- _EXTRACT PROVIDED_:
-- Begin --

Discovery Lifts Off.



CAPE CANAVERAL, Fla. — Discovery blasted off Tuesday morning to send seven astronauts into partly cloudy skies above Florida on the first space shuttle flight since the Columbia disaster 2 1/2 years ago.

The shuttle lifted off from the launch pad at Cape Canaveral promptly at 10:39 a.m. EDT to begin a 12-day supply and repair mission.

While in orbit, Discovery's crew will inspect the most vulnerable areas of the spacecraft, using a new 50-foot, laser-tipped boom. They also will practice repairing samples of deliberately damaged thermal tile and panels.

During an early morning meal, crew members sported matching Hawaiian shirts. They smiled for a NASA television camera as astronaut Steve Robinson strummed a guitar. Later in the morning, they waved and gave a thumbs-ups as they walked to the van that took them to the launch pad.

-- End --

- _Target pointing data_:
-- Begin --

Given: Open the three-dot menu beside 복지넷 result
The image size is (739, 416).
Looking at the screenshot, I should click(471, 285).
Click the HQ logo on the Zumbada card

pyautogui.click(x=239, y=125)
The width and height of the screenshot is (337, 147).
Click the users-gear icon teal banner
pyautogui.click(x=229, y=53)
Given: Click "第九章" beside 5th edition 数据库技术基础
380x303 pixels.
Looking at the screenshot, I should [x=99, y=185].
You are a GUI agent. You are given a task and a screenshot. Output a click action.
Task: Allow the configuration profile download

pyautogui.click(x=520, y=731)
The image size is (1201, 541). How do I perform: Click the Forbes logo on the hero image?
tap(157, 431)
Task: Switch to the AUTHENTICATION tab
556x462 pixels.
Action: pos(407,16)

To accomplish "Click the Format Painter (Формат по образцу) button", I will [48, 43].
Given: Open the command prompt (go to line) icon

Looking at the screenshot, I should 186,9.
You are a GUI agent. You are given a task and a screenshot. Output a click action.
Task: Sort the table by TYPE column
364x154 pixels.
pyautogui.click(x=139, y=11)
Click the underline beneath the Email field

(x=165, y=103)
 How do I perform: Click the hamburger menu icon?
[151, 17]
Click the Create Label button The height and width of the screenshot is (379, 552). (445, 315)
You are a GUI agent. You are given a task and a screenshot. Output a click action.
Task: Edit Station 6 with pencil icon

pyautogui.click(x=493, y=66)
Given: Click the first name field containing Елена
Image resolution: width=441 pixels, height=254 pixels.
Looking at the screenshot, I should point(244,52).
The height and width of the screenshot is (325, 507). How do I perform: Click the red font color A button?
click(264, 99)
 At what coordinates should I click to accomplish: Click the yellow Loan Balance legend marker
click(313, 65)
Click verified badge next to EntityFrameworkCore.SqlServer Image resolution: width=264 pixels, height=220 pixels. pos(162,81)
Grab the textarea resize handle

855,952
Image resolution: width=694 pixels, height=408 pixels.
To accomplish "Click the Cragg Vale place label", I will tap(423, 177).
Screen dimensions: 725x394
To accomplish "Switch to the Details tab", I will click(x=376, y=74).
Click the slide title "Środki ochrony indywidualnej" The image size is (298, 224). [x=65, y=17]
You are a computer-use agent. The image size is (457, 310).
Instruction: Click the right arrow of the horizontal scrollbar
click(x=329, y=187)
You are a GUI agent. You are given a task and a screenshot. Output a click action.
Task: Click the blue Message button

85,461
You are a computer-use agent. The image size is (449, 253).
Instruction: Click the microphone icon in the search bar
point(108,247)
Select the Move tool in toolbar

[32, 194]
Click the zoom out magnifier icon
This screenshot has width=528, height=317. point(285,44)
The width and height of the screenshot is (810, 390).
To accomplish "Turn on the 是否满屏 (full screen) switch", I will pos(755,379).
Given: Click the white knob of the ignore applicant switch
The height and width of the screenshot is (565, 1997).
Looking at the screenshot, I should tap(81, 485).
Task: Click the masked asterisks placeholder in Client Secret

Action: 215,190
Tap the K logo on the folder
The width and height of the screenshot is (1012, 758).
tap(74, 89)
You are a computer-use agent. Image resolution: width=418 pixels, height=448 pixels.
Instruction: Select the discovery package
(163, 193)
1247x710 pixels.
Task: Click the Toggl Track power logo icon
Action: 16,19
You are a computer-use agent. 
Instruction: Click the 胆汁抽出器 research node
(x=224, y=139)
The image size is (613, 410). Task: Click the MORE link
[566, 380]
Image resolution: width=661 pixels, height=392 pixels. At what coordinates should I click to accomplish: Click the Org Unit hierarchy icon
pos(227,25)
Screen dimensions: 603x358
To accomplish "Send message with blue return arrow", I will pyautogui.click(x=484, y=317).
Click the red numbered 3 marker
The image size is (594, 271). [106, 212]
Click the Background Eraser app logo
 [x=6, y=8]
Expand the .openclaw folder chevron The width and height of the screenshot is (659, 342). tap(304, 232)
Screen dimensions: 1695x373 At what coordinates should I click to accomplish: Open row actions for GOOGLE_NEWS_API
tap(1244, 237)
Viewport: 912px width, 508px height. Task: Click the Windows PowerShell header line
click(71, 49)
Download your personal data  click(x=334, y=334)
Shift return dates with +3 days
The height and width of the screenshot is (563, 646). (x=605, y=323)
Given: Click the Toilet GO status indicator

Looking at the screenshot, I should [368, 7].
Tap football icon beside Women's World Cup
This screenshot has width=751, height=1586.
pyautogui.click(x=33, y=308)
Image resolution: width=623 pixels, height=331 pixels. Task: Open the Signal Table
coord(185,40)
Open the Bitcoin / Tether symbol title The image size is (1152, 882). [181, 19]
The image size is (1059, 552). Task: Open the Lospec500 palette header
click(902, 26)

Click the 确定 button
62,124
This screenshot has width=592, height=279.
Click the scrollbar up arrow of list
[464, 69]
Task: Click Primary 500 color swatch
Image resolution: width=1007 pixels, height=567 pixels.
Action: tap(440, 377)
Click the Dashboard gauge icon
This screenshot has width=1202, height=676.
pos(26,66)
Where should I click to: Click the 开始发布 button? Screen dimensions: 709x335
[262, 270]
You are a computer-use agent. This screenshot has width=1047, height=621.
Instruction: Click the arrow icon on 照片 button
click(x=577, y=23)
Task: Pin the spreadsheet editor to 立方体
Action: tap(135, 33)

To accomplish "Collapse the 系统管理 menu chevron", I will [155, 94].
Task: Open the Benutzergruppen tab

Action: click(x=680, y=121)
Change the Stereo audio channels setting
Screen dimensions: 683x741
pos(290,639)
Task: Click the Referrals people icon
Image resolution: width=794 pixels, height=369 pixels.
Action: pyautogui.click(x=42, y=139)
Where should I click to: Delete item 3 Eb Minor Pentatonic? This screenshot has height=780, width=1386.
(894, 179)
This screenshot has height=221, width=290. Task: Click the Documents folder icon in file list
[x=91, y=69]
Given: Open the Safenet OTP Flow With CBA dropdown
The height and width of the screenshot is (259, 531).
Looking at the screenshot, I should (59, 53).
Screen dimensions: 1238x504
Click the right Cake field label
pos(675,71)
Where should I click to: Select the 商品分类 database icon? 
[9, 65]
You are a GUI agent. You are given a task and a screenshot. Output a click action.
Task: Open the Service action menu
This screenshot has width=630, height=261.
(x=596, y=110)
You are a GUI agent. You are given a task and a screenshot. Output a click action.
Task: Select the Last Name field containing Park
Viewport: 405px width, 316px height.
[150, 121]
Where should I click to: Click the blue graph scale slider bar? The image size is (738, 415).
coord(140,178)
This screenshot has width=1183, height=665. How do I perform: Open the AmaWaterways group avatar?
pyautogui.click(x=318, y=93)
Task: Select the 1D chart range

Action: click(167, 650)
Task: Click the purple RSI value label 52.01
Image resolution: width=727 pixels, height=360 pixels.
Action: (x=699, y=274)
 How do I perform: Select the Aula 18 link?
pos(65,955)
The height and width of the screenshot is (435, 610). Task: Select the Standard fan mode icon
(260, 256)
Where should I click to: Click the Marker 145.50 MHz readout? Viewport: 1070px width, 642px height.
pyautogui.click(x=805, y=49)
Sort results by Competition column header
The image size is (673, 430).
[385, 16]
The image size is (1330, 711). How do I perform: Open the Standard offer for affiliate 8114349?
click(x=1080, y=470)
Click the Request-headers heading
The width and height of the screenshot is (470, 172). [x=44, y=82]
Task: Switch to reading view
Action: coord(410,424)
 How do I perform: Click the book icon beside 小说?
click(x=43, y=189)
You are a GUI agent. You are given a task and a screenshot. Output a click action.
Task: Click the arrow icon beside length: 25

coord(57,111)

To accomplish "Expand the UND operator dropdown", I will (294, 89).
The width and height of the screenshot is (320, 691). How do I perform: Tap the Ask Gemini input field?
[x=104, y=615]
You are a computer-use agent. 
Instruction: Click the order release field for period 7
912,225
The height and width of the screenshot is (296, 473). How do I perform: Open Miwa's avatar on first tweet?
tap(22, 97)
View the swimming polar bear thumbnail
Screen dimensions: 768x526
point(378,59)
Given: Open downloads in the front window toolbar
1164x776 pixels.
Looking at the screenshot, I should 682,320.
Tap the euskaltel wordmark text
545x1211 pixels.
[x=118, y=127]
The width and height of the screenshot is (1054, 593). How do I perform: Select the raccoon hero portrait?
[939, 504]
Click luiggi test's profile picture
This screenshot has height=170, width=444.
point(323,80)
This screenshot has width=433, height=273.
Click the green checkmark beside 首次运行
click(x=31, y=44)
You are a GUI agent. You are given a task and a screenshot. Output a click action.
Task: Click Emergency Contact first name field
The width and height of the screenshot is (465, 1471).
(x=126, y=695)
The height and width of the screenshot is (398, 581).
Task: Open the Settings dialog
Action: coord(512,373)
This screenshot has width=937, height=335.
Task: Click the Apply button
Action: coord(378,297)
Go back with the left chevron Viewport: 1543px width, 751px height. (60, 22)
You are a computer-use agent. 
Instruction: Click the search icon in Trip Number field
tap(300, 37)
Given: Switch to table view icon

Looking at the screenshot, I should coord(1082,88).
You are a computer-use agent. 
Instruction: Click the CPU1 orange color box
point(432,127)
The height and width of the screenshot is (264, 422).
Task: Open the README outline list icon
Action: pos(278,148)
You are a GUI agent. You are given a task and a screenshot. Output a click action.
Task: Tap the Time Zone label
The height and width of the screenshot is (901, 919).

-- End --

- _WORK TO DO_:
1/ Reproduce the shuttle launch report between "Discovery Lifts Off." and "1/2 years ago.", inclusive, renaming "Discovery" to "Atlantis" wherever it occurs.
2/ Extend the shuttle launch report beyond its final sentence.
These rows have no connection to the shuttle launch report.

- _ANSWERS_:
1/
Atlantis Lifts Off.



CAPE CANAVERAL, Fla. — Atlantis blasted off Tuesday morning to send seven astronauts into partly cloudy skies above Florida on the first space shuttle flight since the Columbia disaster 2 1/2 years ago.

2/
Before boarding the shuttle, astronaut Soichi Noguchi held up an orange piece of paper made to look like an oversized card from the board game Monopoly that read "Get Out of Quarantine." The astronauts have been isolated for much of July to keep them from getting sick. Astronaut Charles Camarda held up several signs for his family, including one that read, "Be Good for Mom."

This was the second time the astronauts made the trip to Discovery for a planned liftoff. On July 13, the astronauts were loaded onto the shuttle before the day's launch was srubbed because of a faulty sensor reading.

On Tuesday, the fuel sensors on Discovery's giant external tank passed initial tests early. NASA officials monitored the sensors throughout the three-hour fueling process to make sure they functioned properly.

"All the sensors are performing as expected," said NASA commentator Jessica Rye.

If the equipment trouble reappeared, NASA was prepared to bend its safety rules and press ahead with the launch anyway with just three of the four sensors working.

Only two sensors are needed to do the job. But ever since NASA's return to space in 1988 after the Challenger explosion, the space agency has decreed that all four have to work.

NASA Administrator Michael Griffin called such a deviation from the rules "an acceptable risk."

"Actually, it's quite a low one," Griffin told The Associated Press on Monday.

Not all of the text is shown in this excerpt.